Colonus

The concept of the corporation trying to take a hard-working man’s property has been used for centuries but Ken Pisani’s Colonus takes that concept and hits it on the head with a shovel!

The plot that Pisani has constructed is Total Recall on steroids. The Earth is gone. The colony on Mars had to pollute the planet to raise the temperature and the colony on Venus figured out that they could survive in cloud cities 50 kilometers above the surface. Now the colony on Mars wants what the colony on Venus has. Man versus man at its finest.

As an introduction to the series the reader is hooked by fourth page in. The main character Braxton is tough as nails and is more than pumped to defend his planet, and guess what, the corporation is ready to devour another world and doesn’t care who’s in the way. The premise works so well that I’m drooling for the next chapter.

If Frank Miller and Mike Mignola had a love child his name would be Arturo Lauria. His work very solid in the first chapter and his color palette choices are brilliant. Lauria’s action sequences are very smooth and deliberate. What worked really well was the advanced perspective, this lead to a very tense feeling while reading the book.
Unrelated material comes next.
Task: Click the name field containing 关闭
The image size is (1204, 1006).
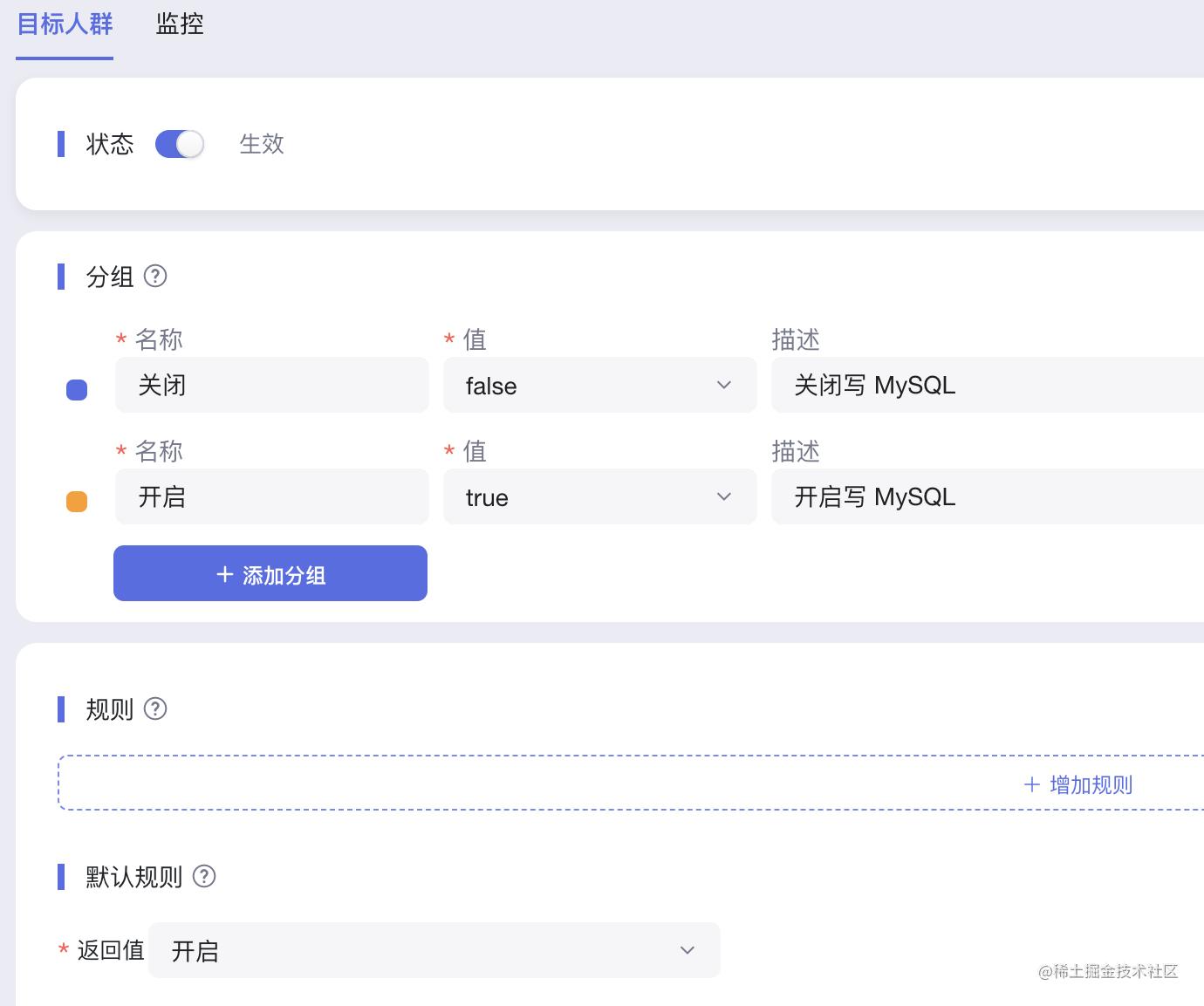Action: coord(271,385)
If you’re a fan of science fiction or Clint Eastwood, this is a must read.

Colonus
by Ken Pisani and Arturo Lauria
Debuting in Dark Horse Presents #10, May 2015

The future. Earth is a dead planet.

Its survivors have colonized Mars, while Earth’s outcasts–the criminals, miscreants, fringe-dwellers, and sociopaths–fled inward, to Venus.

Three generations later, the Mars colony has replicated the worst of the world they left behind: avarice, gluttony, and a thirst for power… while the denizens of Venus, strengthened by hardship forged in brutality and hellish conditions, thrive.

And now, Mars turns its attention to lovely Venus.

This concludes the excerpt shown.